Both these films teach us that we shouldn't shelter kids from the sadness and tragedy of life, because they could suffer for it.

The third film, "Shaun The Sheep," from England, was delightful, funny, and very sweet. It's from the creators of the clay animation makers of "Wallace and Gromit."

All three of these films are on video now, and worth a watch. I still think that "Inside Out" will win the Oscar, but you can never tell.

Peace, Love, and Best Wishes, Ruben and Mike.

Mike and I saw "Ex Machina" today on video, and think it is a very fascinating science fiction tale of robots becoming too human. The screenplay, nominated for an Oscar this year, is very Hitchcockian like the movie "Vertigo" where an obsessed man tries to create the perfect woman. It's a quiet thriller that's intelligently written, like a modern day Frankenstein with a female empowerment twist. British writer, Alex Garland, wrote a tale that shows that robots of the future are capable of love, hate, and revenge like humans. Alicia Vikander's performance is hypnotic and dazzling. The special effects were also nominated for an Oscar. We love it. Peace, Love, and Best Wishes, Ruben and Mike.

Mike and I saw "Spotlight" at the theaters this weekend, and think it's a great film, with a great story, and great performances. "Spotlight" succeeds in telling the difficult truths, by exposing sex abuse scandals in the Catholic Church.
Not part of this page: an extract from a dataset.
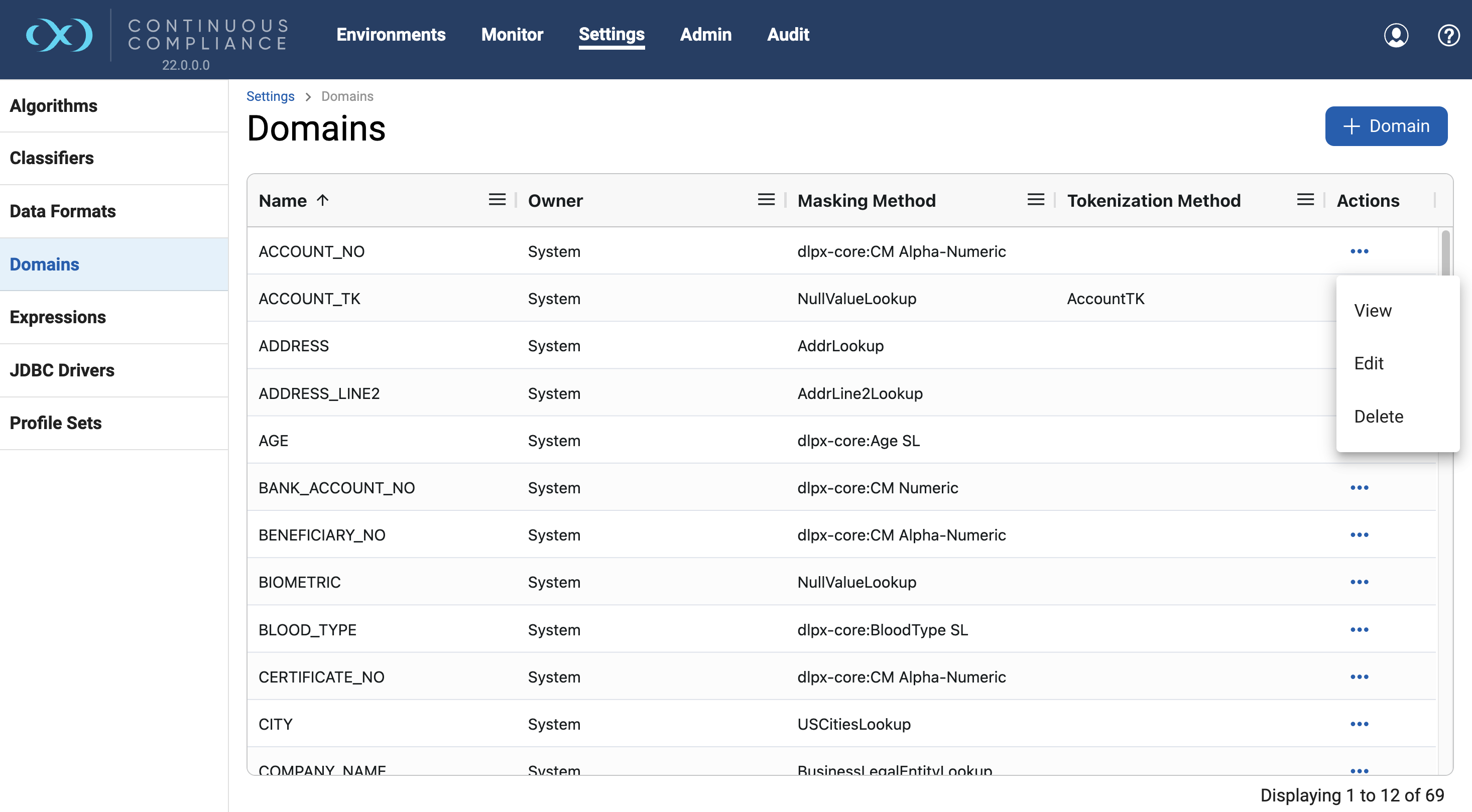
Task: Click the table vertical scrollbar thumb
Action: [1445, 252]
These reporters investigating the case are complicated, because some of them were raised at Catholics, and they know that half of the readers of The Boston Globe are Catholic, and, yet, they go against their beliefs, in order to reveal the shocking truth that the Catholic Church has covered up a shocking number of sex abuse cases committed by priests.

These reporters are not portrayed as heroes in this film, they are just trying to do their jobs well, and painstakingly do a lot a difficult research, including interviewing victims, and telling their harrowing stories. I really think this movie should win Best Picture at the Oscars, because it is an an important film, with important issues, told well, and acted superbly.
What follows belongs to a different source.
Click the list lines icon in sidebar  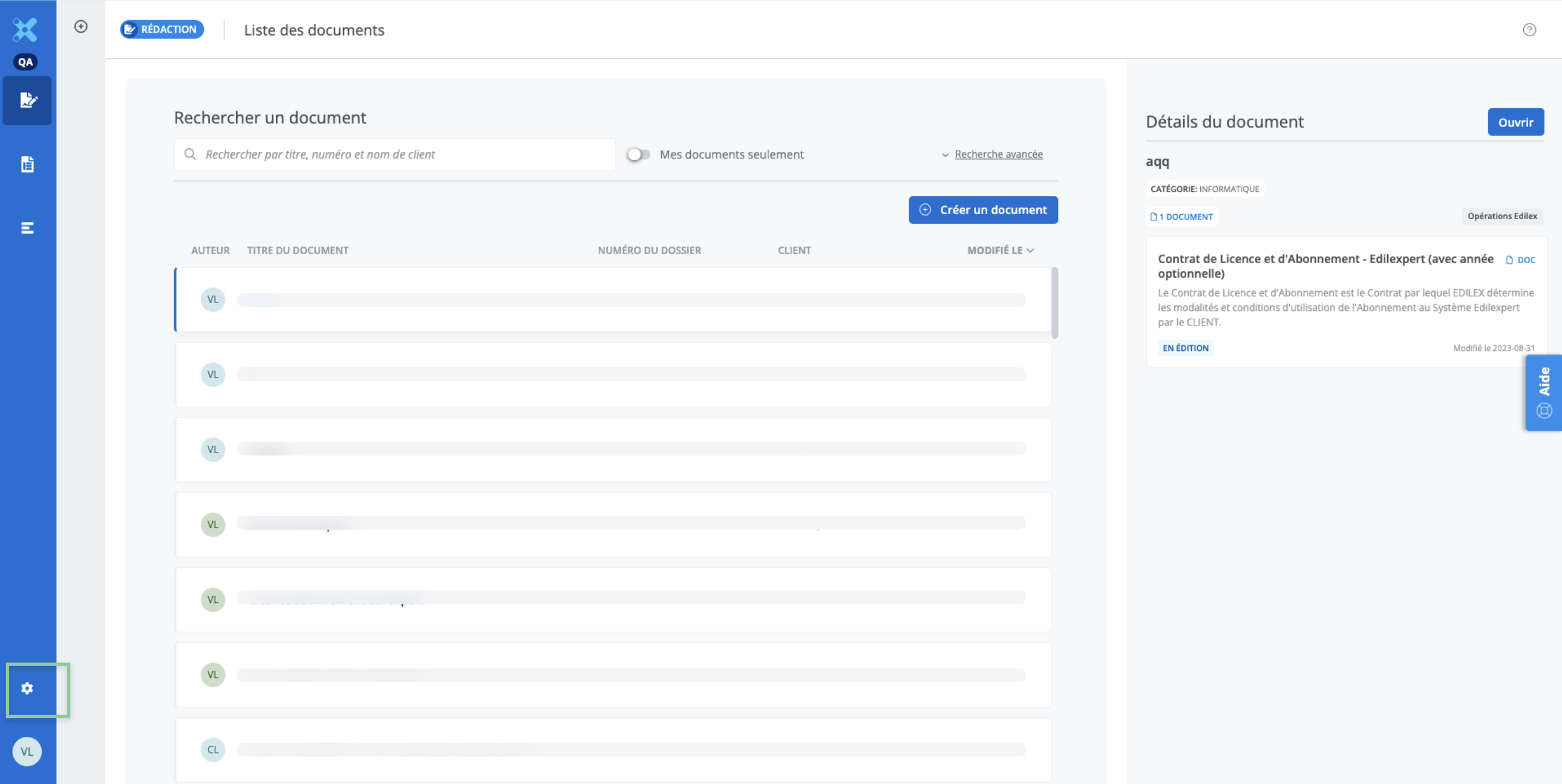pyautogui.click(x=27, y=228)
Mike and I didn't feel like weeping for the victims, until Mark Ruffalo's character has a breakdown, and gets emotional, when he shouldn't be. This movie made me excited about journalism again, when print journalism is being quickly replaced by internet journalism. The Boston Globe won a 2003 Pulitzer Prize for the reporting on pedophilia in the Catholic Church.

"All The President's Men," made me take journalism in college and write for the college paper. "Spotlight," has a great script, and I think that maybe more actors beside Mark Ruffalo should have been nominated!
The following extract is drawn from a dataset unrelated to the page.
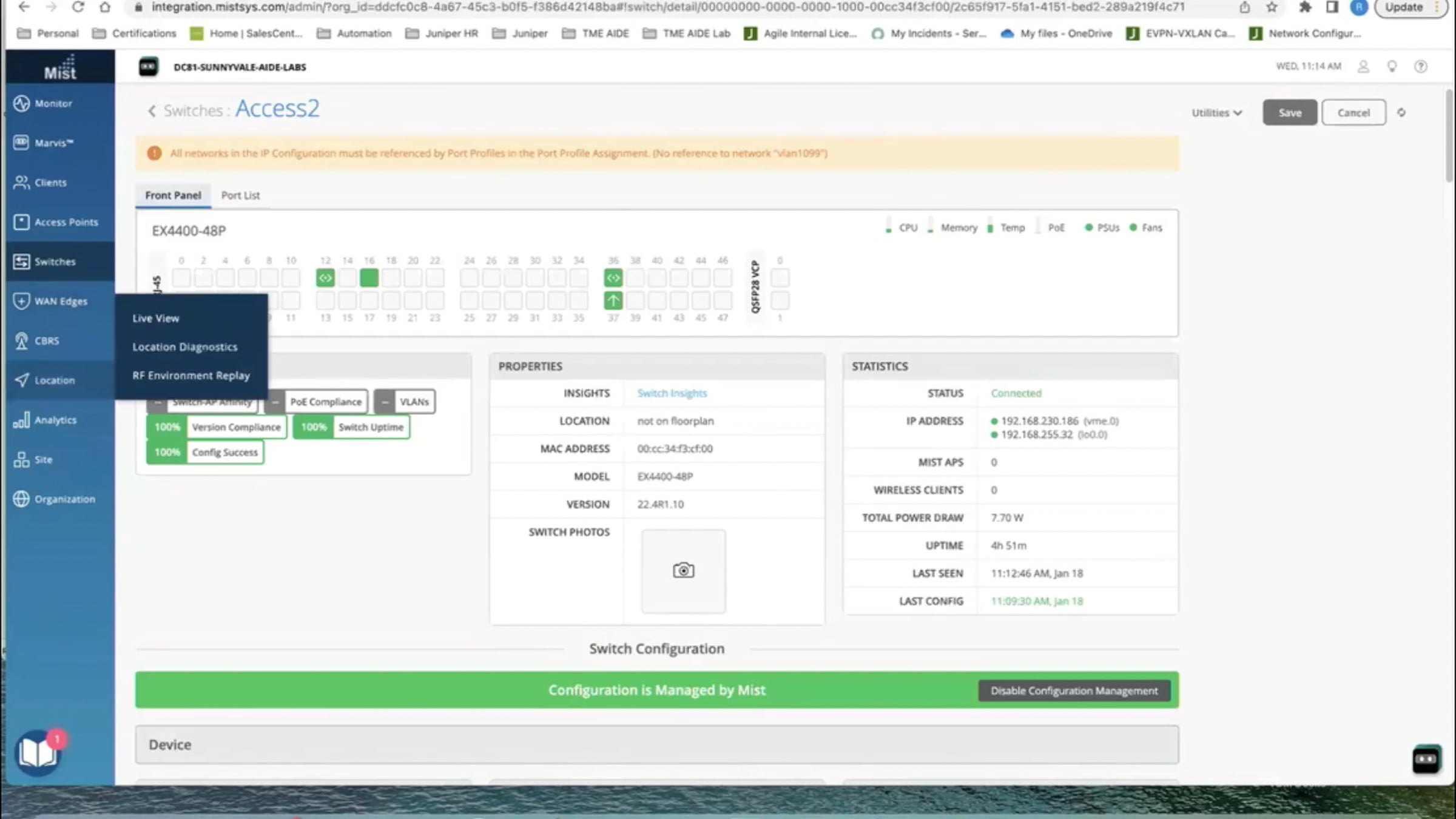Click the Monitor sidebar icon
Screen dimensions: 1456x819
tap(21, 104)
It won Best Cast in a film at the Screen Actor's Guild awards, so that might be a clue that Academy members will vote for this film for Best Picture. This is one great film that's not completely biased against the Catholic Church, but shows that denying and covering up abuse is a terrible thing for its victims, and all those involved. Peace, Love, and Best Wishes, Ruben and Mike.

Although I agree that should be more diverse nominations, I still plan to watch the Oscars, because they, at least, have a history of acknowledging great performances by ethnically diverse actors. It just happens that two years in a row, all the actors nominated have been white. The Academy is 90 percent white, and 74 percent men, so it does look a little racist. Yet, many people in the Academy represent very liberal and diverse groups of people that includes the GLBT community. I think "Carol," and "The Danish Girl," are great enough to be nominated for Best Picture, but they didn't make the list. I still appreciate that "Carol" still recieved six nominations anyway, considering it's a Lesbian love story. Mike and I plan to watch some of the movies nominated, because it is a tradition with us, even if we don't completely appreciate the films. We try to see what deserves the Oscar, the most. Is the world really filled with racist, sexist, homophobes? What do you think?